Not sure you can pay your freelance tax bill or file this year’s tax return on time? Like any taxpayer who doesn’t meet their tax obligations, you may owe a penalty. You may also owe multiple penalties, depending on your situation.

If any of the following situations apply to you, the IRS may charge a penalty:

  • Failure to file your tax return on time
  • Paying the tax you owe late or not in the right way
  • Not preparing an accurate return
  • Failing to provide accurate information returns

Interest may also be charged on a penalty if it is not paid in full. Many penalties are charged each month until the full amount is paid, which means they can add up quickly. This is why it is important to understand the different types of penalties, what you need to do if you receive a penalty notice, and how to avoid tax penalties.
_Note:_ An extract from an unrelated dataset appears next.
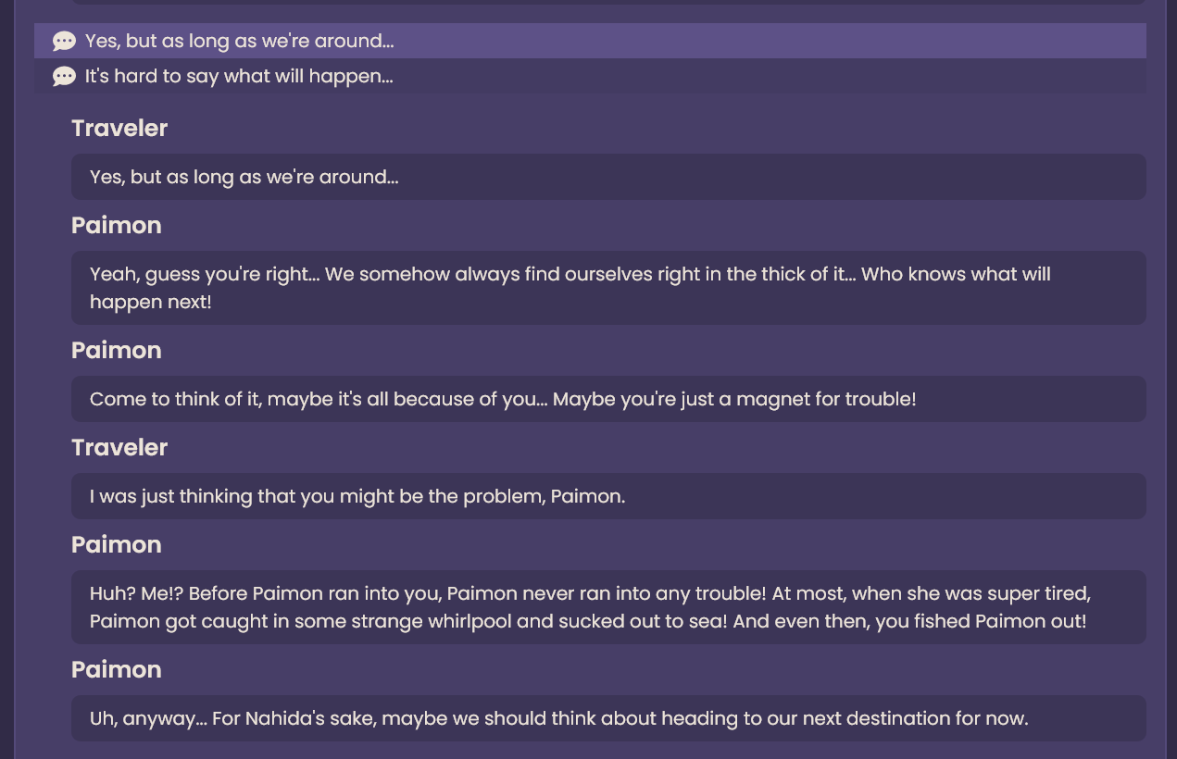Viewport: 1177px width, 759px height.
Task: Click speech bubble icon beside "It's hard to say"
Action: click(x=64, y=77)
Haven’t paid your tax bill or filed a prior year return? Watch your mailbox for an IRS notice.

When you are charged with a penalty, the IRS will send you a notice or letter by mail (Yes, that is right, they still use traditional mail!). The notice will include all the information about the penalty, the reason for the charge and what you should do next. An identification number will be included with the notice.

You should always verify that the information in your notice or letter is correct. Some issues can be resolved easily and a penalty may not apply as long as you can provide evidence to support your case. 

9 common tax penalties which may be applied to unpaid, late, or unfiled freelance taxes

There are several different types of penalties for which the IRS may issue a notice or letter including:
  • Information Return penalties apply to taxpayers who did not offer the correct or enough information on their return by the due date.
  • A Failure to File penalty applies to taxpayers who don’t file their tax return by the due date.
  • A Failure to Pay penalty applies to taxpayers who don’t pay the taxes owed by the due date.
  • Accuracy-Related penalties apply to taxpayers who don’t claim all their income or who claim deductions or credits for which they don’t qualify.
  • An Erroneous Claim for Refund or Credit Penalty applies to taxpayers who submit a claim for refund or credit of income tax that involves an excessive amount and reasonable cause does not apply.
  • A Failure to Deposit applies to taxpayers who don’t pay employment taxes accurately or on time.
  • Dishonored Checks can net a penalty when they are used to pay taxes but are  returned or dishonored by a financial institution.
  • An Underpayment of Estimated Tax by Individuals applies when taxpayers don’t pay estimated tax accurately or on time as an individual.
  • An International Information Reporting applies to certain taxpayers who fail to timely and correctly report foreign sourced financial activity.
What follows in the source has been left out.